Prove that ${\sin ^{ - 1}}(2x\sqrt {1 - {x^2}} ) = 2{\cos ^{ - 1}}x,\dfrac{1}{{\sqrt 2 }} \leqslant x \leqslant 1$ .

Answer 1

Hint: By using the basic trigonometric identity given below we can simplify the above expression that is ${\sin ^{ - 1}}(2x\sqrt {1 - {x^2}} ) = 2{\cos ^{ - 1}}x,\dfrac{1}{{\sqrt 2 }} \leqslant x \leqslant 1$ . In order to solve and simplify the given expression we have to use the identities and express our given expression in the simplest form and thereby solve it.

Complete step by step solution:
To prove: ${\sin ^{ - 1}}(2x\sqrt {1 - {x^2}} ) = 2{\cos ^{ - 1}}x,\dfrac{1}{{\sqrt 2 }} \leqslant x \leqslant 1$
Proof: Taking left hand side of the given equation , we will get the following
 ${\sin ^{ - 1}}(2x\sqrt {1 - {x^2}} )$
Now we have to simplify the given equation as shown below ,
We have let $x = \cos \theta $ for simplification, substitute this in the above expression , we will get the following result,
$
   \Rightarrow {\sin ^{ - 1}}(2\cos \theta \sqrt {1 - {{\cos }^2}\theta } ) \\
   = {\sin ^{ - 1}}(2\cos \theta \sin \theta ) \\
 $ ( using identity ${\sin ^2}\theta = 1 - {\cos ^2}\theta $ )
Now we have to simplify the given equation as shown below ,
Using the identity $\sin 2\theta = 2\sin \theta \cos \theta $ , we will get ,
$
   = {\sin ^{ - 1}}(\sin 2\theta ) \\
   = 2\theta \\
 $
Now we have to simplify the given equation as shown below ,
$ = 2{\cos ^{ - 1}}x$
Which is equal to R.H.S ,
Since L.H.S=R.H.S
Hence proved.

Note: Some other equations needed for solving these types of problem are:
$1 - {\cos ^2}x = {\sin ^2}x$ and
$\sin 2\theta = 2\sin \theta \cos \theta $
Range of cosine and sine: $\left[ { - 1,1} \right]$ ,
Also, while approaching a trigonometric problem one should keep in mind that one should work with one side at a time and manipulate it to the other side.

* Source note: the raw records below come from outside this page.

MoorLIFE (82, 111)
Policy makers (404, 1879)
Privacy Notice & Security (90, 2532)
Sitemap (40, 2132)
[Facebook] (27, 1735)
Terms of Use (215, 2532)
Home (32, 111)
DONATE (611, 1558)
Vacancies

The most straightforward way to do this is to simplify one side to the other directly, but we can also transform both sides to a common expression if we see no direct way to connect the two. Questions similar in nature as that of above can be approached in a similar manner and we can solve it easily.